Archive for the ‘Second Nature Sustainability’ Category

By Ulli Klein, Second Nature’s Director of Operations & Communication
(This post is part of a weekly series by the Second Nature team about why we do what we do.)

“Where does this one go?”

That was probably one of the most common question I heard my father ask. It was the mid 80s. Germany had just started a nation-wide recycling program and, like with many things German, the program was strictly enforced including “Trash cops” checking residents compliance by going through their trash.

Here was my 63 year old father, standing in the kitchen with the aluminum lid of a yogurt container in one hand and the container itself in the other hand staring at the three different colored trash cans.

“Where do I put this,” he would ask again and if no one was there to answer, he would quietly place container and lid on the counter and scurry out of the kitchen in hopes my mother would take care of it.

I was convinced there was no way to retrain his old mind.

There are still days where I feel that the United States, my adopted home country,  is a lot like my father was 20+ years ago: Willing and able but confused about living a sustainable life – and I say that with a lot of affection for both, the United States and my father.

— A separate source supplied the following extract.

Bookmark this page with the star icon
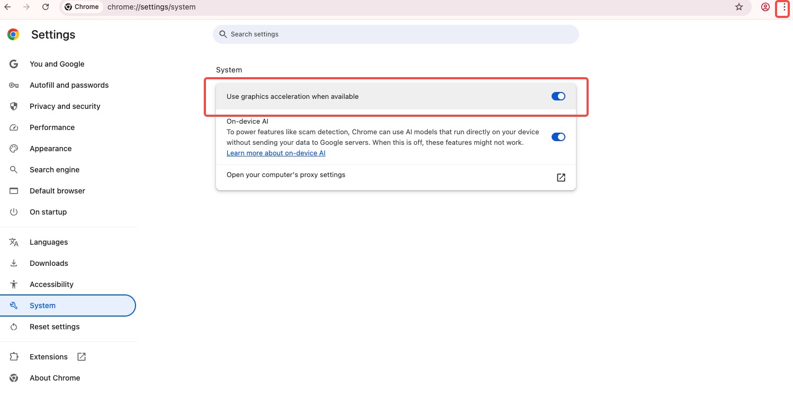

People not recycling in Boston

We only have one planet. And we act as if there are about 10 more replacement planets.  We live in the “now” and we seem to forget that our children and their children, the future, need a planet as well. We live in an instant gratification, instant access, instant pleasure society, where everything can be found cheaper, faster, better somewhere else. We throw away rather than fix and mend things, we buy new instead of reusing things. I look at my now 86 year old father and my almost 70 year old mother and think how they grew up to be “naturals” at living a more sustainable life.

Just like many “elders” in our society, they grew up during a time of war, where everything was reused, fixed and nothing was thrown away. My mom has a drawer full of plastic bags that she reuses over and over. We always had our own vegetable garden, she still mends socks if they have a hole! That’s just second nature to her and that’s how I grew up. In Germany,  people pay for plastic bags in grocery stores, farmers markets aren’t “hip” but the place to go to get your fruit, veggies and meat, many people take great pride in how little gas their car uses and people, begrudgingly, accept new building standards that increase the cost of every new house built because it has to be alternative energy ready (but then show off those houses rather proudly).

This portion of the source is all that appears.